Personal Project: Grandparents
I started this project in April of 2016, and the idea for it was initially shaped by the adventures of my relatively shitty dating life. After countless “swipes left” and a number of underwhelming dates, I figured it would be interesting to spend time with a couple that has put some miles on their relationship.
The concept for the project was simple – photograph the day-to-day life of my grandparents. I’d spend anywhere between 30 minutes to 4 hours at my grandparent’s place at any given time, with my camera ready to go. At first, it was a little awkward being there just as a photographer and not as their granddaughter. My grandma and I made an agreement that I’d be there simply to observe – though given the nature of my grandfather’s condition, it was often difficult to just watch my grandma do everything on her own and not offer a helping hand.
All my childhood memories have my grandparents in them; they practically raised me. In all the times spent together and all the hardships my family went through, they never once showed any signs of weakness – and that’s what I’ve always known. Seeing them through my lens – vulnerable, fragile – wasn’t an easy task, to say the least.
Four years ago, my grandfather suffered a severe stroke and we were told he had a very small chance of survival. He lost his speech, his memory and his whole right side of the body was paralyzed. From the intensive care unit to the nursing home, my grandmother never left his side. She helped in teaching him how to read, write, do basic math – from scratch. After a year of him being in a nursing home – he started to suffer from severe depression and it was then that my grandmother decided to take it upon herself to take care of him full-time at home.
She developed a whole routine and now just goes through the motions. The mornings are the most difficult – and they’re all about him. Get him up, clean him up, get him dressed, change the sheets, wash the sheets (by hand), clean the room, cook breakfast and the list goes on and on.
Each day provides its own set of challenges because of her own health complications, but she lives her life for him now.
What I find a little funny is that my grandmother never wanted to be married, she never really wanted kids, but back in the day (in the former Soviet Union), if you didn’t have a family – you didn’t have anything.
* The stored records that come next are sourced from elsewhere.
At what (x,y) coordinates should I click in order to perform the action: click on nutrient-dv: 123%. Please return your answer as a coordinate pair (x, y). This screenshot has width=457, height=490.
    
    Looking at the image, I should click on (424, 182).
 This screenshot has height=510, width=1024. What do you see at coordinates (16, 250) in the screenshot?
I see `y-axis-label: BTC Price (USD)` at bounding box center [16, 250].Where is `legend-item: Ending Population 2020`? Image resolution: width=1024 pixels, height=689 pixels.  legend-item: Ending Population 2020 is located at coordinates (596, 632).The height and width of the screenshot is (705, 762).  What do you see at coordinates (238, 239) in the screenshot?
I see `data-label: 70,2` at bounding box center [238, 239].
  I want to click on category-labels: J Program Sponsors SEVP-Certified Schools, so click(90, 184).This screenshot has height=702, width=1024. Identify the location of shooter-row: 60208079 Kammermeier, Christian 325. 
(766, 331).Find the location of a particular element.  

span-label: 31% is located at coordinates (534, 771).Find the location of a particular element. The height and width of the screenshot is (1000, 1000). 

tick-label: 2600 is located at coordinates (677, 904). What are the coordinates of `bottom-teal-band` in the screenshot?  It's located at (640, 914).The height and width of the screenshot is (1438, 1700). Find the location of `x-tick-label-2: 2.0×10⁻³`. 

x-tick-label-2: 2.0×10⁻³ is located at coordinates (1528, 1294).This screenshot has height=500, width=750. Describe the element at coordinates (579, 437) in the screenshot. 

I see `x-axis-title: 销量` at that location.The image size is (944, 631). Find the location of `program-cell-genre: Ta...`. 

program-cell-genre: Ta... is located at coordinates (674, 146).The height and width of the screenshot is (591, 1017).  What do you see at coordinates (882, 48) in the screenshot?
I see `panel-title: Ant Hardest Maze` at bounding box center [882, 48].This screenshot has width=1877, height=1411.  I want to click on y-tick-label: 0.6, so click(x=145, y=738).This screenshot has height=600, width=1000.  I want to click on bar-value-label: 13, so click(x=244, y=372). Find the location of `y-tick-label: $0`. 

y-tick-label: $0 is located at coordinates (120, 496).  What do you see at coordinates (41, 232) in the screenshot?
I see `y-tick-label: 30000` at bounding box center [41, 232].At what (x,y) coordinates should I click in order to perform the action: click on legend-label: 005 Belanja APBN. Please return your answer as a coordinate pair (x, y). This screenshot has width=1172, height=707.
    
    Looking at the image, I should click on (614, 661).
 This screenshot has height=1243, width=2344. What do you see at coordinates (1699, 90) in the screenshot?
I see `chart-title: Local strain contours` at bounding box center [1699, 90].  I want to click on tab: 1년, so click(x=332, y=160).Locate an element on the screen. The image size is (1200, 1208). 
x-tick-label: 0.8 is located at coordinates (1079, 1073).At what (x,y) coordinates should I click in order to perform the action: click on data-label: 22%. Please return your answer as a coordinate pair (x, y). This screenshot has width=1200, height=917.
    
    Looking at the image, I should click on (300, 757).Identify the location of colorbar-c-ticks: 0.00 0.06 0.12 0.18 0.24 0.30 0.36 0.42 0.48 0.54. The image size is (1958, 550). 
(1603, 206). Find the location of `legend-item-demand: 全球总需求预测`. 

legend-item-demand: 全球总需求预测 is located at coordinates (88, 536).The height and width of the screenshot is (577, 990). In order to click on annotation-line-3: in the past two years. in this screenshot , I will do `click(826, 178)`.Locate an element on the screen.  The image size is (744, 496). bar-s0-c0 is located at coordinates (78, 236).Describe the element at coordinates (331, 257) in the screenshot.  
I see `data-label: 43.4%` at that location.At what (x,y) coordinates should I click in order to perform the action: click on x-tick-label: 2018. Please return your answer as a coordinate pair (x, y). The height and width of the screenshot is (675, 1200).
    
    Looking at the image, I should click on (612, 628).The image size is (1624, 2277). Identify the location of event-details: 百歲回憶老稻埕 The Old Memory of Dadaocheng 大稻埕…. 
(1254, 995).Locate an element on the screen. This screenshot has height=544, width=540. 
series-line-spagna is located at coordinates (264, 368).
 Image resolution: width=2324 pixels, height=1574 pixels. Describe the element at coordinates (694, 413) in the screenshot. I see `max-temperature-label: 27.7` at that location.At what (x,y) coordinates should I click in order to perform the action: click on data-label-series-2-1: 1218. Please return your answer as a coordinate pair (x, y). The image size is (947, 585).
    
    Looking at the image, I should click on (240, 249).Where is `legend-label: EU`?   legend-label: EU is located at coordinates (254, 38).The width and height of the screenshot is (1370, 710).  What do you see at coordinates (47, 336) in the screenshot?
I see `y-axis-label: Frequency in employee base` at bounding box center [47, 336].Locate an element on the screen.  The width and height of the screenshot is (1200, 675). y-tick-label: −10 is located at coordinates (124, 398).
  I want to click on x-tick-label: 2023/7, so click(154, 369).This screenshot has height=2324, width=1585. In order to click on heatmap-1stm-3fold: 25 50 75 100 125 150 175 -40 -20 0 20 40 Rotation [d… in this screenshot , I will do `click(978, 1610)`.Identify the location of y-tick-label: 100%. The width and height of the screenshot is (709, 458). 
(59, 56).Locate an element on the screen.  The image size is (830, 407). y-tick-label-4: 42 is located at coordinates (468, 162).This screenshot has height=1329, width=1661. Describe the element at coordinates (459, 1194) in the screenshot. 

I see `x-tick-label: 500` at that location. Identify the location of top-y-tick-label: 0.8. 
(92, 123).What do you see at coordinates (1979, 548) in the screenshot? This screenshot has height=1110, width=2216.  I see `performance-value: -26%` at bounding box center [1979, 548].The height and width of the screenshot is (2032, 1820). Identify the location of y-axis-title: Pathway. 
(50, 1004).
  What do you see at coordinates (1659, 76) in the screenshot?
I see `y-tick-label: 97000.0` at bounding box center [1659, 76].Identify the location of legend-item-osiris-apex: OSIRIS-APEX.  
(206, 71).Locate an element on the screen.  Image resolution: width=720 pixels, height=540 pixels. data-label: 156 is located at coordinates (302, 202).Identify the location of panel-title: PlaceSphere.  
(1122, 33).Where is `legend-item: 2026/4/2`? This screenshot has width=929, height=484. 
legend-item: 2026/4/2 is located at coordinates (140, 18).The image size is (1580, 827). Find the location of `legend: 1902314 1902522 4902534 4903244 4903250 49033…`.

They met at a mutual friend’s birthday when she was 25 and he, going on 27. They dated for some months and got married. It was the norm for a woman to take care of her man and keep him on a pedestal, but my grandma was a little too strong-willed and career oriented for that. She’d cook, she’d clean – but in no way was her husband a number one priority. Once over dinner he told me that she was an amazing mother, a wonderful friend, that she has a heart of gold and would give the shirt off her back to someone more in-need, but she wasn’t a good wife.
Now, I can’t feel too terrible for my grandfather as he’s the most stubborn, emotionless robot to have ever lived – I’m sure she felt her fair share of disappointment as well, from time to time.
Divorce was never an option for them – they just had to “figure it out.” What I admire most is the beautiful friendship that they have built over the years.
She’s become very over-protective. Everything he does must be under her control. Though he relies on her for a lot of things, he still craves his independence and often gets frustrated with her. The biggest cause of all their arguments at this point is that she won’t let him get out of the wheelchair without her help and he often tries when she’s not looking.
When an artist creates a body of work, I think it’s important to have some sort of take-away, a learned lesson, to complement the finished piece.
And this was mine…
Some of us have an idea of what we want, what we offer and what we deserve when looking for a partner. Though I stand today knowing the answers to those questions, I didn’t when I started this project. Perhaps that explains the ‘terrible’ dates.
I feel like the millennial generation is used to having choices and a feeling of entitlement that as a result, they/we/I put unrealistic parameters when it comes to relationships, as well. A lot of it, and this of course is solely my personal opinion, has to do with the amount of options we actually have.
From our very first crush and into adulthood, we are told the eight magical words that are supposed to wipe away all our post-breakup blues: “there are plenty of fish in the sea.” And so, we move on to the next shiny thing, often without evaluating what had happened, or what role each person played in the relationship. Online dating specifically makes it extremely easy to switch partners like socks and keep us on our search for the next best thing. Dating shouldn’t be a sport.
I’m not saying that every relationship deserves an equal amount of effort. Some people are simply assholes and it’s great when we get to learn that fabulous trait early on. What I am saying though, is that it’s important to take a look within – because without knowing who we are, it’s hard to figure out what we need and want from someone else.
I know it hurts my grandparents, my grandmother especially, that marriage and kids aren’t a number one priority to me, but I’m starting to understand where they’re coming from. Being around them over the course of this project and looking at them objectively, I’ve developed a different perspective on relationships and what it means to be a good partner. Though I know their history and sometimes cannot understand how or why they stayed together, I know that they wouldn’t be where they are today if they had given up when times were bad, when their less than favorable traits dominated over the good ones or simply, when the relationship started to require commitment and work.
Something that was just supposed to be a beautiful memory of my grandparents, turned into a very important life lesson for me…and I’m glad it did.